Urban agriculture by definition usually is agriculture, food-growing capacities within the city. We like to use the word 'metropolitan food' or 'metropolitan agriculture' and that we see the future not as growing food within the city but within the city, around the city and between cities.
Food is really a growing problem in many cities. It's a double-edged sword in the U.S. because food in the United States is not an issue. There is plenty of food. We export food. People don't regard food as an issue. But if I'm in downtown Detroit, and I can't find a grocery store within the city limits of Detroit, then that's a problem.
And for 72% of the people in the city of Detroit, they live in a food desert. Which means, basically, that they do not have access on a daily basis to fresh fruit and vegetables. Detroit we're talking about, something that we're calling MetroFoodPlus. We cannot talk about food in the future unless we also talk about energy, we also talk about water. So MetroFoodPlus is about food, energy and water in the city of Detroit.
Our goal, there, is to look at how we use larger scale agriculture and food production in the city and to take advantage of the blighted areas so we can have land-based agriculture and food production.
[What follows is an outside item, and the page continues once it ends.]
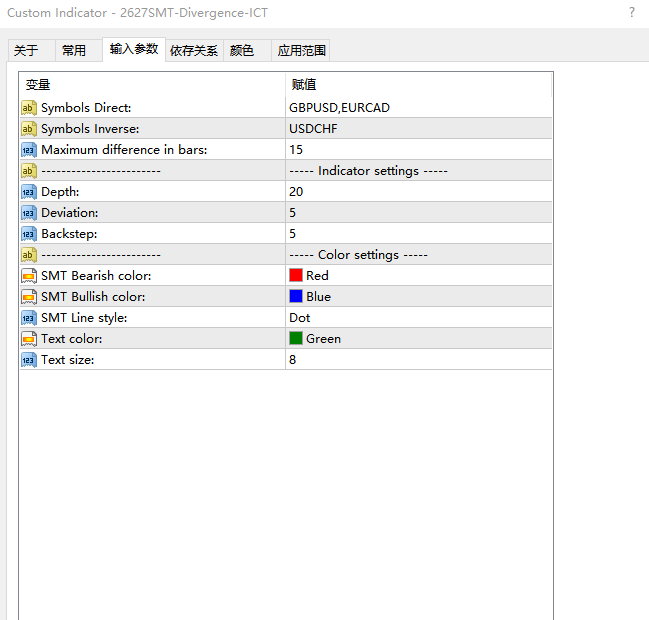Click the integer icon beside Maximum difference in bars

click(x=28, y=150)
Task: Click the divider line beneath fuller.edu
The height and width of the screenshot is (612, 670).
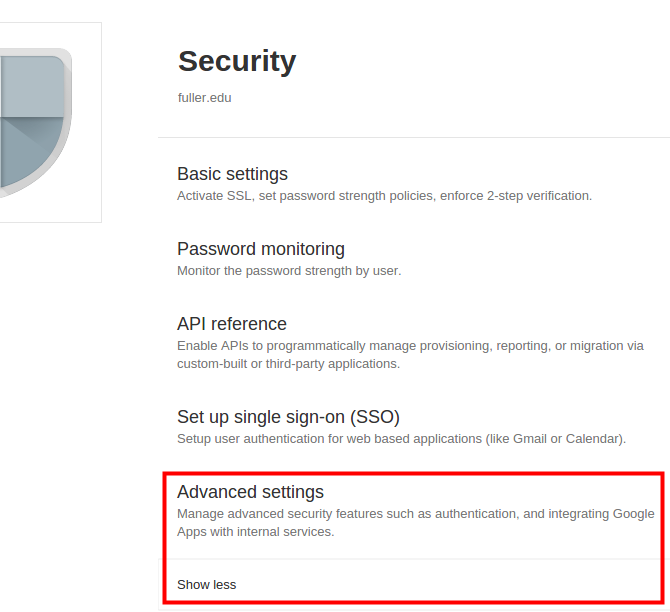Action: (x=414, y=138)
And we want to look at maybe repurposing some of the buildings. In a city like Detroit that has a lot of abandoned buildings. So our concept is: Why tear them down?
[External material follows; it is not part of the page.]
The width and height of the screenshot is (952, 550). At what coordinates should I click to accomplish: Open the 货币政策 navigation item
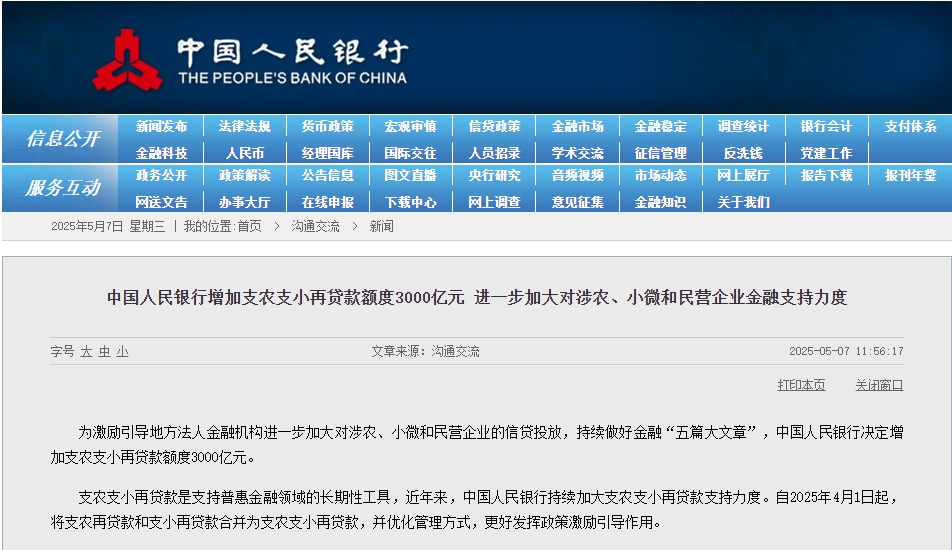click(327, 127)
How about thinking about the innovation and the technology that is needed to grow food indoors and create new business opportunity for people of Detroit and others who want to invest in that. How do we repurpose is the key in Detroit and how do we do that in such a way that we attract technologies from around the world, increase food production, create job opportunities and even take advantage of this wonderful capacity we have.
When we think about what this would look like, we think of a small physical footprint in the city. So this small footprint that we have we think will be a gathering place, a meeting place, a demonstration place and may be as large as 8 acres of land. But no more than that probably. So that we can not only resurrect the building, we can have some outside demonstration with hoophouses and other season-extending technologies.
Because we want the community to be on that site and looking in that site. And we want businesses from around Detroit, around Michigan, around the nation to be able to come there and see new systems that are designed for indoor growing. That we now have an authorizing environment to bring people together.
So our first venture in doing that is going to be shortly at the MSU facility at Tollgate near Novi. And it's a collection of community interests, of non-profit interests, or business interests. There will be representatives there from the city government, state government, from our university, from other universities. And we're asking that group to think about what is going to be the socially acceptable food system of the future in Detroit.
So what will be socially acceptable and provide ample quantities of healthy, high-quality food. And if we can get there, get that description, then we have the agenda framework. So we think that this first meeting of this coalition-building effort to help define what this means to our constituent groups, as well as to Michigan State, will go a long way in having an inclusive agenda that we can all live with, support and achieve.
This is the opportunity for Detroit to be a leader in the U.S. and around the world. Much like it has been with the auto industry for so many years and will continue to be in the future, that has the same potential for global food systems, urban food systems, metropolitan work in the future as well.